Now the Islanders' coach, Barry Trotz explains why he left the Capitals

DALLAS — Hours after being named head coach of the New York Islanders on Thursday, Barry Trotz made his first public comments since stepping down in Washington earlier in the week.

And, from the sounds of it, his departure was mostly a business decision.

“Yeah, obviously, I love the D.C. area,” he told reporters on a conference call. “But when it came to the business aspect, from my standpoint, I felt that it wasn’t really sincere [given] what we did together. So I decided that it was better to just move on.”

“I thank the fans,” he added. “I’m glad we could get it done. I said we could get it done in four years, and we did.”

Although the value of his contract with the Islanders has not been publicly disclosed, Hockey Night in Canada’s Elliotte Friedman reported that Trotz is set to earn “at least $4 million” per year—or more than twice what he was earning in Washington.

A source told NBC Sports Washington earlier this week that Trotz, who directed the Caps to their first Stanley Cup two weeks ago, sought $5 million per season for five seasons. The five-year term, that source said, was a non-starter as far as the Caps were concerned, given the relatively short shelf life of NHL coaches and the fact that Trotz had already been in Washington for four seasons.

When it became clear that the sides weren’t going to close the considerable gap between their positions, Trotz offered to step down and the resignation was accepted, making the 55-year-old a free agent.

When “I got the [counteroffer], I guess I knew it was time to go in a different direction,” he said.

In New York, Trotz replaces Doug Weight, who was fired earlier this month along with GM Garth Snow. Lou Lamoriello, a longtime NHL executive, took over for Snow and immediately started a search for a new head coach.

Once Trotz became available, it didn’t take Lamoriello to zero in on the NHL's fifth all-time winningest coach. The two met, exchanged ideas and quickly realized that they had found a good fit in one another. Trotz said he's already reached out to the Islanders' star captain, John Tavares, who could become the biggest prize on the free agent market on July 1. 

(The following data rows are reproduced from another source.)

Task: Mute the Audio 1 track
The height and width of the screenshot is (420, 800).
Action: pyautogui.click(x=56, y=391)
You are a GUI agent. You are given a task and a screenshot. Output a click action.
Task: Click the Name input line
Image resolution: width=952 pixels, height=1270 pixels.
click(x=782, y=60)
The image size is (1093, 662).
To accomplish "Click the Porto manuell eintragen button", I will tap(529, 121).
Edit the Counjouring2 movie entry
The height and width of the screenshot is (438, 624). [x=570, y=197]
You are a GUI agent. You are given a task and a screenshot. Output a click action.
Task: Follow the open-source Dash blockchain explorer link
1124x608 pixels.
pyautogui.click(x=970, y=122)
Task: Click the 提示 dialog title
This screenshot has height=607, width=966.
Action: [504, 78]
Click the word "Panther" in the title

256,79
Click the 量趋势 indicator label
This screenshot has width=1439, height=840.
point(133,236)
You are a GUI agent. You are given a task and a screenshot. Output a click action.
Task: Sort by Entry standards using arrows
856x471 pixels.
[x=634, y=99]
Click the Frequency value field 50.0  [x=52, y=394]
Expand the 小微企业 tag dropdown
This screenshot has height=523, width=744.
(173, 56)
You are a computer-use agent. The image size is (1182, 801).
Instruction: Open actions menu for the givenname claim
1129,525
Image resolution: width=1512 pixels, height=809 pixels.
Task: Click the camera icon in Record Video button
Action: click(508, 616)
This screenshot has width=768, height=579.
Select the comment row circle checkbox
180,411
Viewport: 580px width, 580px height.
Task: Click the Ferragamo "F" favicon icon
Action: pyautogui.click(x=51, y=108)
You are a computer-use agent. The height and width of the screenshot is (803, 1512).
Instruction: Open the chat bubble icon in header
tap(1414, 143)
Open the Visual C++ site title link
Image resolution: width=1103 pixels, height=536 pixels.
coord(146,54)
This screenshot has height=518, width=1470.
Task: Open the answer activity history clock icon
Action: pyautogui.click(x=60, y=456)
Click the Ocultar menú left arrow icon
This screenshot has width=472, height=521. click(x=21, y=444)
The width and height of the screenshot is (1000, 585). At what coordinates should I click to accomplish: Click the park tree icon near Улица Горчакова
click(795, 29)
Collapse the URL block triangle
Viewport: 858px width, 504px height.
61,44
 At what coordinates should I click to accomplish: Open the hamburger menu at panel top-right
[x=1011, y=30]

And, like that, Trotz now is the coach of a Metropolitan Division foe. The Caps and Isles will face off four times next season, beginning with a Nov. 26meeting in New York.

It’ll be weird, for sure. But professional sports is a business. And all sides involved in the Trotz saga were served a painful reminder of that this week.

Asked if he felt wanted in Washington, Trotz said: “Well, I’ll leave that up to the Caps to answer that. I think, absolutely. We just won a cup together and so I don't think that was an issue. I think it was more principle.”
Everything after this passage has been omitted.